┌─ Selected passage

The Impatient Chef is on hiatus while he formulates and plots more culinary adventures. In the meantime, the Quest for the Best Fish & Chips continues apace. As readers of this occasional blog know, The Impatient Chef rates fish & chips on the Rose & Thistle Scale, due to that restaurant having the best anywhere. Well, the Rose & Thistle has changed its recipe. It is no longer top of the heap. It’s good, but not a 10 on the Rose & Thistle Scale. So, the scale needs a new namesake.
This brings us to a well-hidden gem in Ilwaco, Washington, at the mouth of the Columbia River. The Salt Hotel and Pub sits on the Ilwaco Marina, and sports an unassuming exterior, and very few tables on the inside.
Ilwaco, Washington abuts Cape Disappointment, named by the 18th century ship's captain John Meares, who was thwarted by the infamous Columbia Bar, which is a mile-long, churning, ship-smashing merger of the Columbia River and the Pacific Ocean. These bodies of water are not on good terms in the best of weather, but when the tides swell, and the rain pours, even modern container ships get tossed about like toys. Meares did not make it into the Columbia River in 1788, and was highly disappointed by it, and the name stuck.

└─

What you need to do:
A. Answer these from the fish and chips blog post, one per line:
(i) What did the Rose & Thistle change?
(ii) Where does the Salt Hotel and Pub sit?
(iii) In what year did John Meares fail to make it into the Columbia River?
B. Please carry the fish and chips blog post forward from its final sentence.

┌─ Data lines

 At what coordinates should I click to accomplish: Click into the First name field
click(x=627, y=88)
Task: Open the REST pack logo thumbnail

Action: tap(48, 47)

└─

Responses in order:
A.
(i) Its recipe.
(ii) On the Ilwaco Marina.
(iii) 1788.

B.
Down the road from Ilwaco is a place named by Lewis and Clark as "Dismal Nitch."
'Nuff said.
Into that rainy, windy, mossy, sluggy, ocean smelly weather, fishing boats sail out into the Columbia from the marina, and bring their catches back, and sell some fish to the Salt Hotel and Pub.
The fish at the Salt Hotel and Pub is fresh, and so are the oysters. The last time The Impatient Chef had oyster shooters that fresh was at the Baltimore Inner Harbor in 1989. The cocktail sauce could have used more horseradish, but the oysters were sublime.
This brings us to the Fish & Chips.
The batter was crisp, while the rock fish was moist. The batter remained crisp through the meal. It had a slight fryer oil taste, but not enough to indicate old oil. The tartar sauce was savory, and fabulous. One thing that The Impatient Chef hates is sweet tartar sauces that are little more than mayo and relish.
The Fries were likewise crips, thick, and also maintained deliciousness even as they cooled.
Is the Salt Hotel and Pub the new Fish and Chips to which all others are compared? Maybe.
This is where the readers of my blog come in. The Impatient Chef is seeking suggestions for the best Fish & Chips in the Pacific Northwest. Apologies to readers elsewhere in the US. Please leave your suggestions in the comments section, and some of them may get featured in future posts, and may even become the namesake for the rating scale.
Thanks for reading!
--The Impatient Chef.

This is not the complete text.